SOURCE EXTRACT:
╭──
The non-cancelable provision in leasing contracts is far and away the most onerous thing about them. Once the leasing company has your bank account information, they’ll keep deducting monthly leasing fees from your account until the contract expires, regardless of the state of your business. Even if you’ve closed your business and shipped the terminals back, they’ll keep charging you under the terms of your lease. Deliberately breaking your lease before it expires puts you on the hook for an immediate payment of all remaining months of your contract.
Those monthly lease payments can seem tempting, especially if you’re trying to start a new business on a shoestring budget. What the sales representatives pushing these leases don’t tell you, however, is that in addition to a monthly leasing fee, you’ll also pay sales tax and a monthly equipment insurance fee. Here’s a hypothetical example: Let’s say you can lease a terminal for “only” $30.00 per month. Add in $5.00 per month for insurance and 8% sales tax, and you’re actually paying $37.80 per month. Multiply that by 48 months, and the true cost of the contract comes out to $1,814.40. Yikes! Considering that a terminal that leases for that amount can usually be purchased outright for under $300, it’s clear that you’re being ripped off.
╰──
WRITTEN TASK A: From the text on terminal leases, extract the passage between "The non-cancelable provision" and "of your contract.", inclusive.

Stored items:
╭──
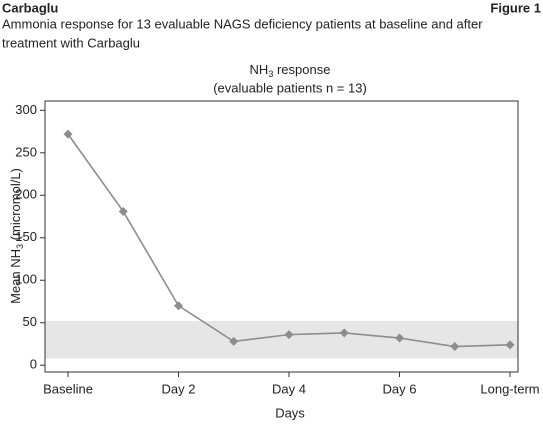 This screenshot has height=425, width=543. What do you see at coordinates (68, 388) in the screenshot?
I see `x-tick-label: Baseline` at bounding box center [68, 388].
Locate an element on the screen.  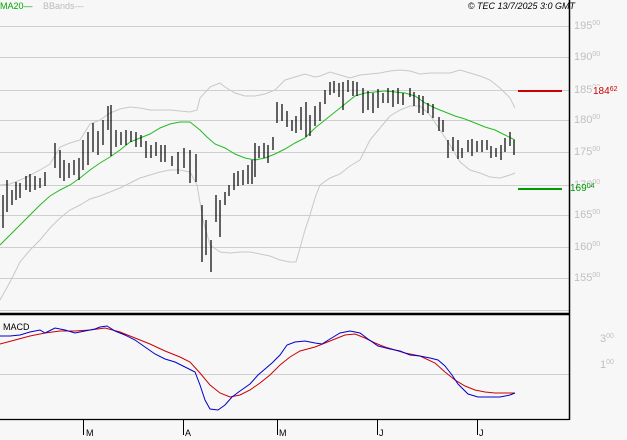
legend-bbands: BBands is located at coordinates (59, 6).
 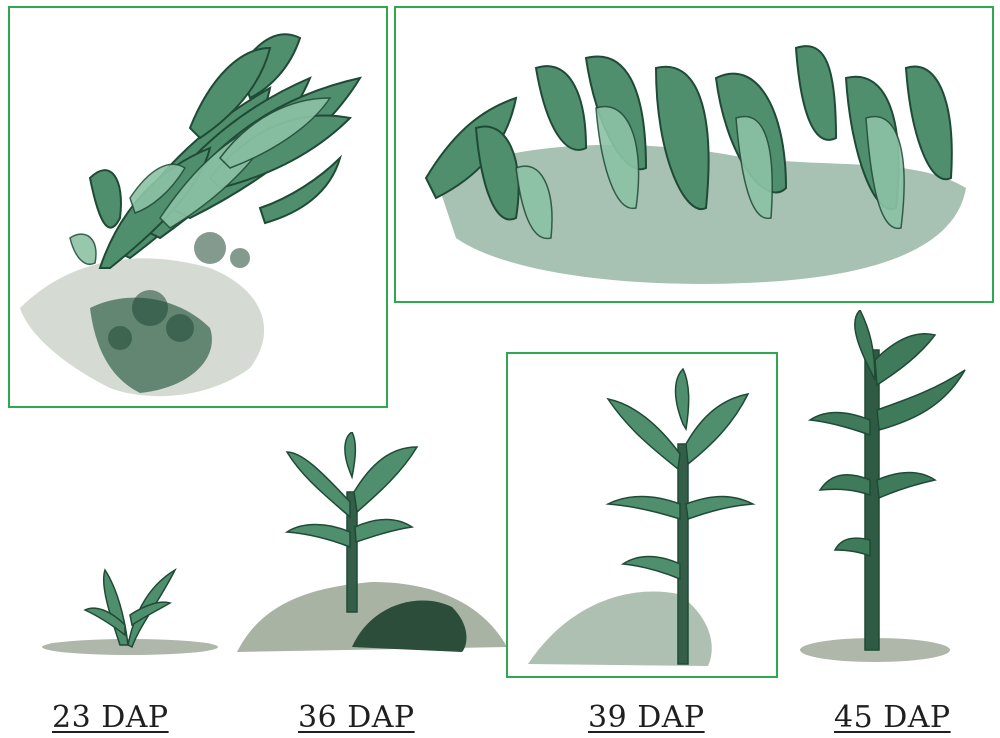 I want to click on label-39-dap: 39 DAP, so click(x=646, y=718).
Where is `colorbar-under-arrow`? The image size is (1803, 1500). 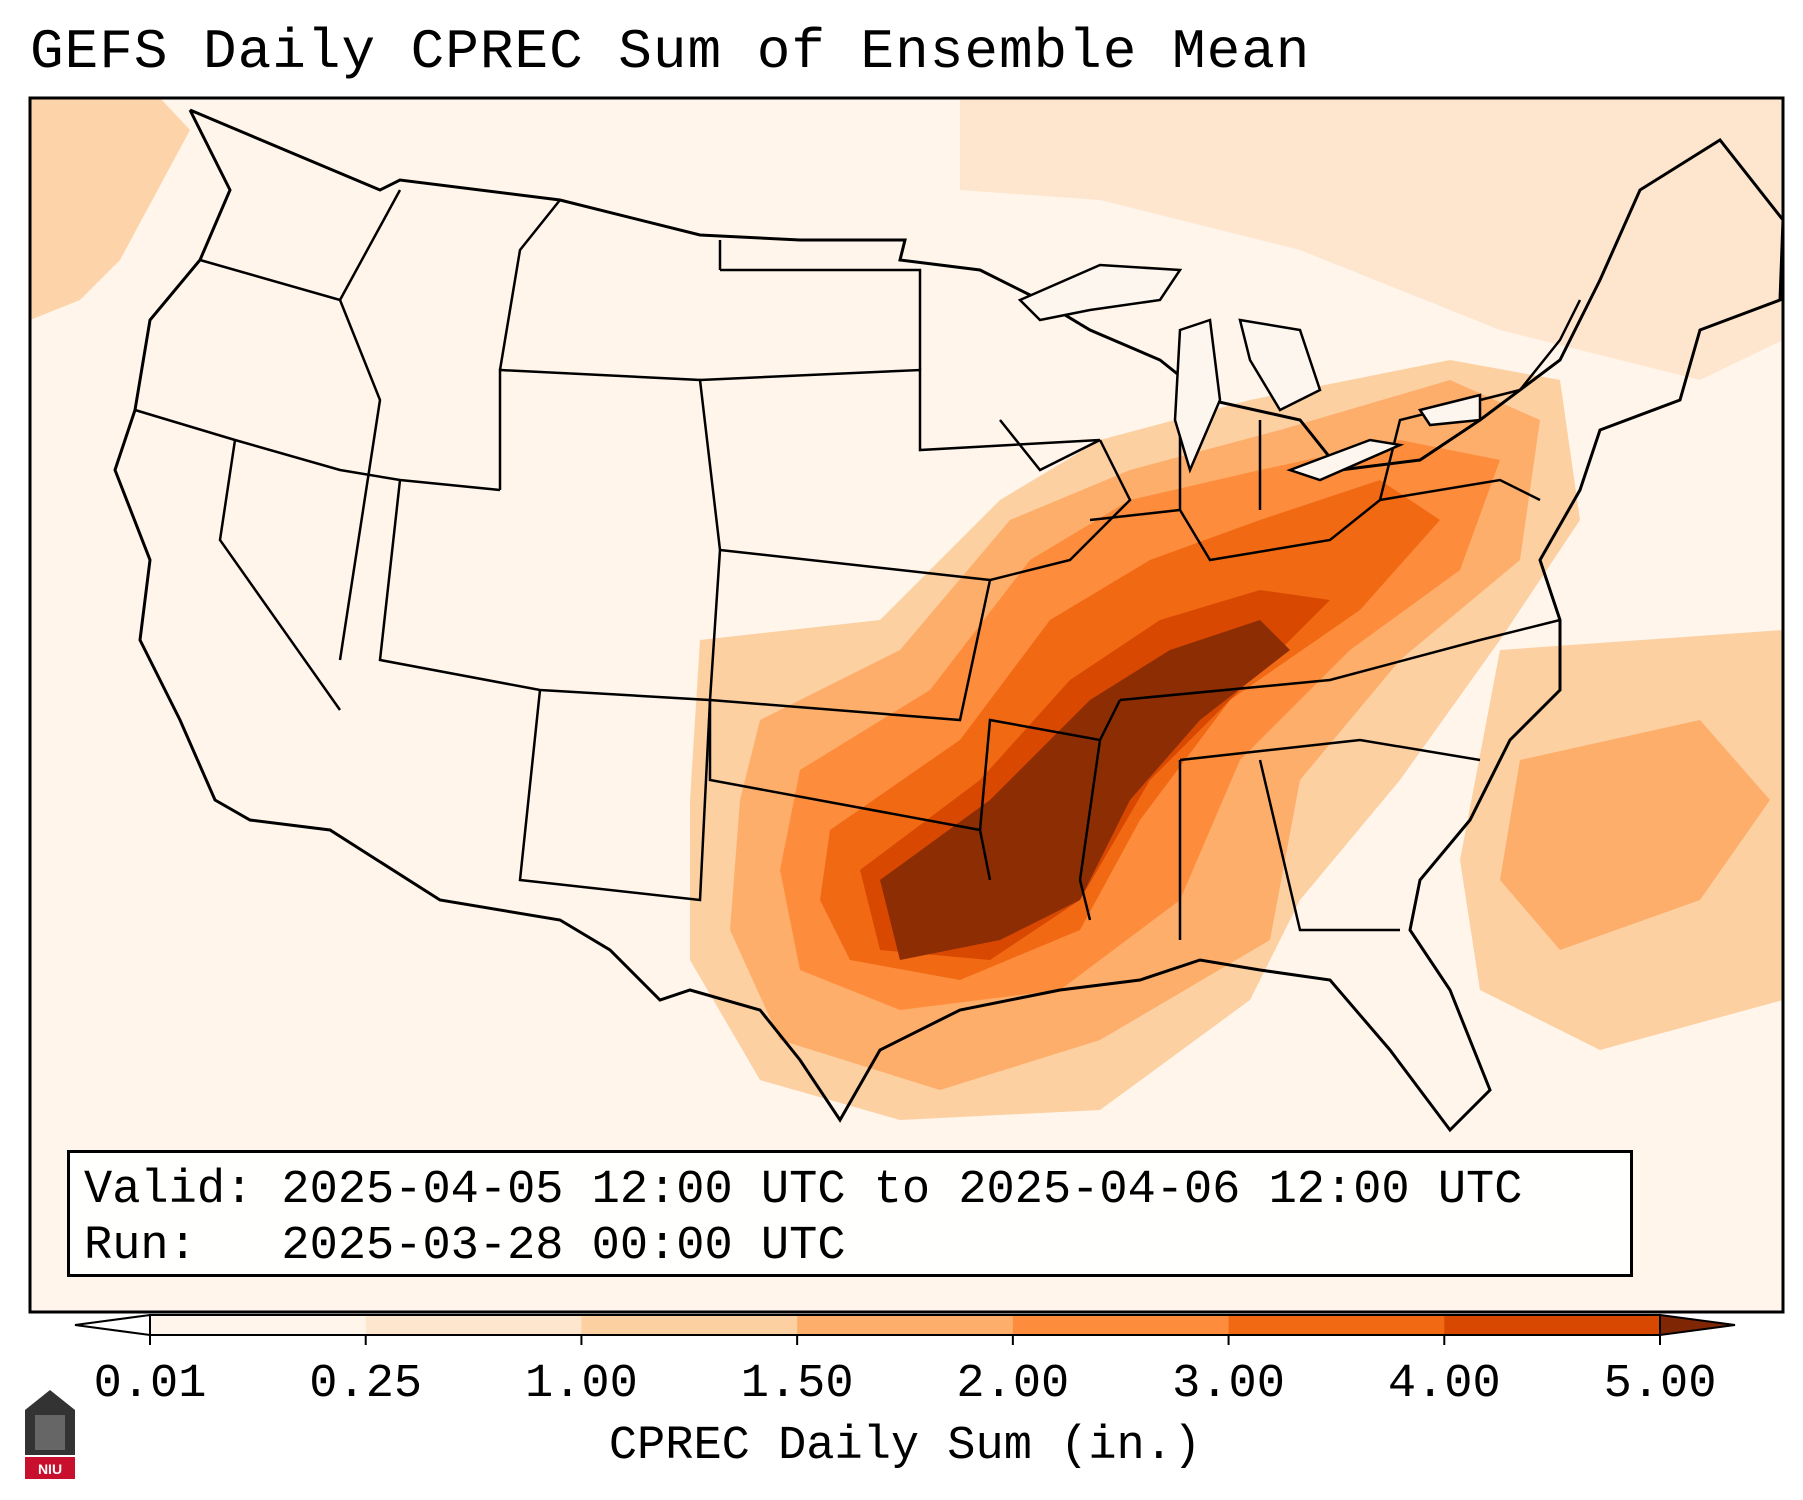
colorbar-under-arrow is located at coordinates (112, 1325).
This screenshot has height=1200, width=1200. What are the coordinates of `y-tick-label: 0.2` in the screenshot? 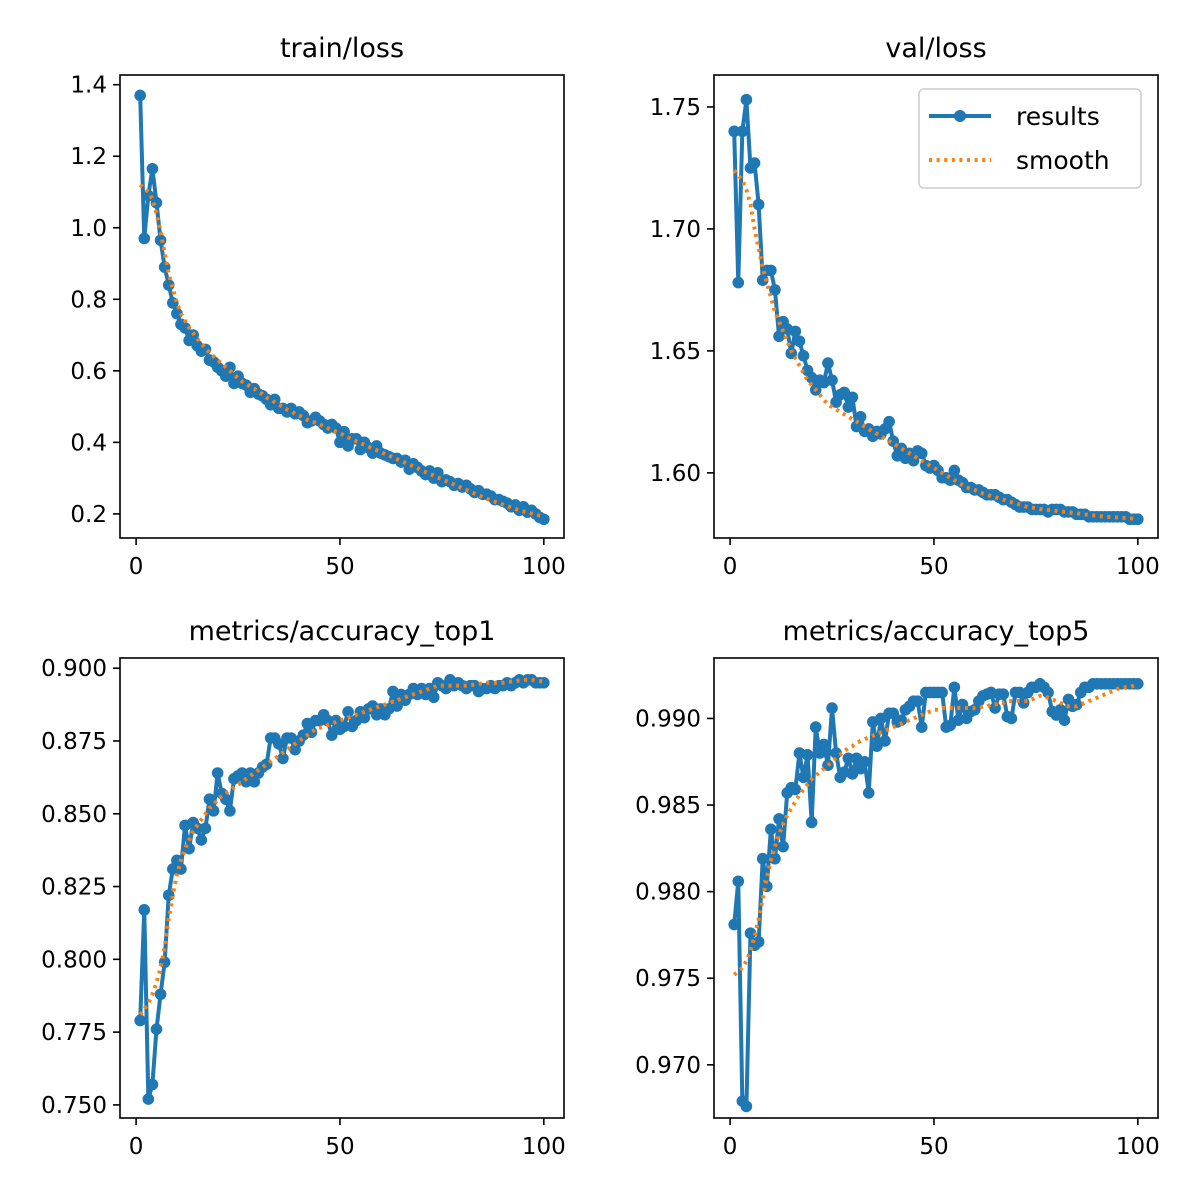 It's located at (88, 515).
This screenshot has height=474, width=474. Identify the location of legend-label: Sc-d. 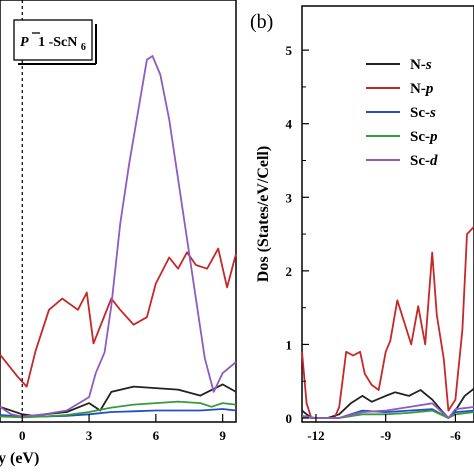
(424, 161).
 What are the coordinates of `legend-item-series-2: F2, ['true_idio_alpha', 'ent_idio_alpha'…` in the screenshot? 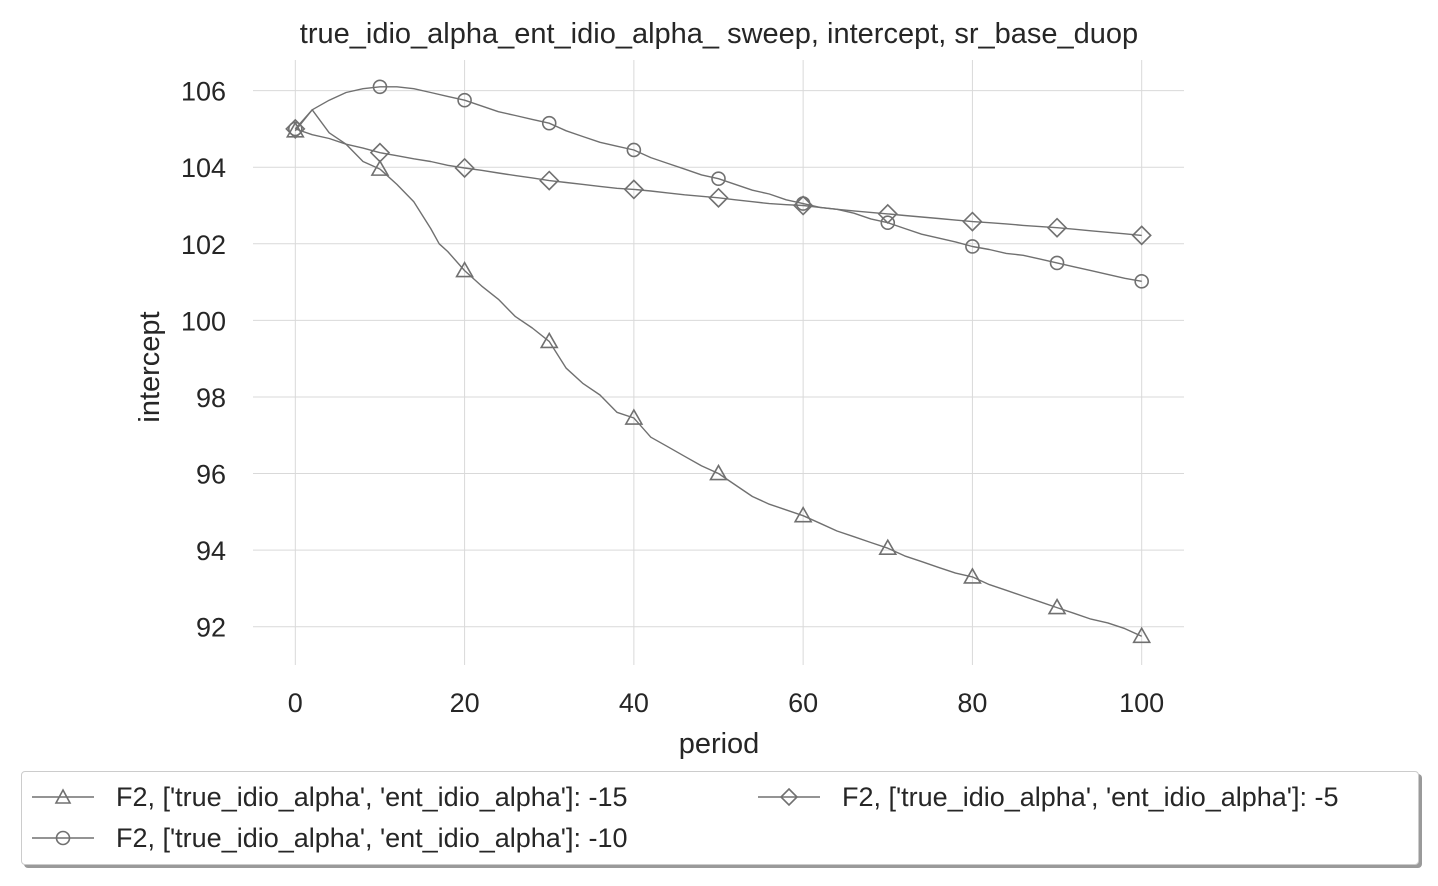 It's located at (330, 838).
╰──
WRITTEN TASK B: Convert the lines of the listing into a numbered list, going from the start of the listing through the line holding "colorbar-under-arrow is located", inclusive, with blank lines dropped. Leave out the pictures.

ANSWER AREA A:
The non-cancelable provision in leasing contracts is far and away the most onerous thing about them. Once the leasing company has your bank account information, they’ll keep deducting monthly leasing fees from your account until the contract expires, regardless of the state of your business. Even if you’ve closed your business and shipped the terminals back, they’ll keep charging you under the terms of your lease. Deliberately breaking your lease before it expires puts you on the hook for an immediate payment of all remaining months of your contract.

ANSWER AREA B:
1.  This screenshot has height=425, width=543. What do you see at coordinates (68, 388) in the screenshot?
2. I see `x-tick-label: Baseline` at bounding box center [68, 388].
3. Locate an element on the screen.  
4. legend-bbands: BBands is located at coordinates (59, 6).
5.   I want to click on label-39-dap: 39 DAP, so click(x=646, y=718).
6. Where is `colorbar-under-arrow`? The image size is (1803, 1500). 
7. colorbar-under-arrow is located at coordinates (112, 1325).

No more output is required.